**WHAT TO WORK ON**
Please retype the line that contains "Image resolution: width=1456 pixels, height=834" and all lines that follow it to the end of the entries below, exactly as they stand, with nothing added.

**INPUT DATA**
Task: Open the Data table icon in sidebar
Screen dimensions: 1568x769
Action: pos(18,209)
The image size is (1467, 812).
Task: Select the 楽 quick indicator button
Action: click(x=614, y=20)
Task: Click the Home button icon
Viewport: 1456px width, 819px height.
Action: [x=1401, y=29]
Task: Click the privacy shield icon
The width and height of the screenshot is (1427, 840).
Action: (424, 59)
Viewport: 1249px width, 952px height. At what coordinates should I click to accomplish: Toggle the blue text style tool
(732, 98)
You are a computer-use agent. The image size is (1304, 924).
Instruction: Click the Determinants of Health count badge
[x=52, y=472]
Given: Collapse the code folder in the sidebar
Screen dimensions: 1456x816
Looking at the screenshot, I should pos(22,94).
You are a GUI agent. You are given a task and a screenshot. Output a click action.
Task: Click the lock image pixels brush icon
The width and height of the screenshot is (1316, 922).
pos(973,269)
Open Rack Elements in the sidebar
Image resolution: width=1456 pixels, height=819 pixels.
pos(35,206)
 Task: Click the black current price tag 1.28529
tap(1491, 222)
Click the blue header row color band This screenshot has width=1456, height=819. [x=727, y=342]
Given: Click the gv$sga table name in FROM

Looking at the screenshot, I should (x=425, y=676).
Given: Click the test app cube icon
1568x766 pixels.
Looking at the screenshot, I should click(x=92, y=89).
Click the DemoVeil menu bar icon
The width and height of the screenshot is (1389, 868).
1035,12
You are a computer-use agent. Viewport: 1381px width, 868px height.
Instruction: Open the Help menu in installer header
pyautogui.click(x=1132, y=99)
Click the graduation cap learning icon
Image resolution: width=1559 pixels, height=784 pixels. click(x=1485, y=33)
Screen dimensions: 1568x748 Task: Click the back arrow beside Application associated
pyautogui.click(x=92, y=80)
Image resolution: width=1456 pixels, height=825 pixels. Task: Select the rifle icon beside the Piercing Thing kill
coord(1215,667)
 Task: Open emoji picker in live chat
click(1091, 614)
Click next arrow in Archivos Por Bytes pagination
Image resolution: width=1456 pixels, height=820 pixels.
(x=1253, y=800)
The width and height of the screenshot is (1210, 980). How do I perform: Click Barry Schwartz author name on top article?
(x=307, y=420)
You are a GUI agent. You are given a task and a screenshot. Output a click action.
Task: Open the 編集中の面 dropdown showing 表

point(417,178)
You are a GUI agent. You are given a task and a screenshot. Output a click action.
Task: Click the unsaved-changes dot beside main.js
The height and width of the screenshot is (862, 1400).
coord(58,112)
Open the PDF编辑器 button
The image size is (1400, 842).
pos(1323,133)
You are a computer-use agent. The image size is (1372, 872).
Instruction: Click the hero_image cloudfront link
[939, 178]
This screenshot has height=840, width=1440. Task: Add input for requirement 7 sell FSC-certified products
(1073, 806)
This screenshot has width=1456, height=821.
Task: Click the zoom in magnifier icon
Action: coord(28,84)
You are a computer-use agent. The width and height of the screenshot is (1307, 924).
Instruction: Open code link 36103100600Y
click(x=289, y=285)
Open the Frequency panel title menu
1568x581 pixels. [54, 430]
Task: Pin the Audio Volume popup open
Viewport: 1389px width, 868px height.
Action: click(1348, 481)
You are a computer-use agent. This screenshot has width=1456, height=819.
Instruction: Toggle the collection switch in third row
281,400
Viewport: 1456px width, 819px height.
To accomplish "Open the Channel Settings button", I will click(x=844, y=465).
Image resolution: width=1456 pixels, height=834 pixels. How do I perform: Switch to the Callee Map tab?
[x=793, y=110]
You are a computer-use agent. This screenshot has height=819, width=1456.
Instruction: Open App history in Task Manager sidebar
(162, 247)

**WRITTEN RESPONSE**
Image resolution: width=1456 pixels, height=834 pixels. How do I perform: Switch to the Callee Map tab?
[x=793, y=110]
You are a computer-use agent. This screenshot has height=819, width=1456.
Instruction: Open App history in Task Manager sidebar
(162, 247)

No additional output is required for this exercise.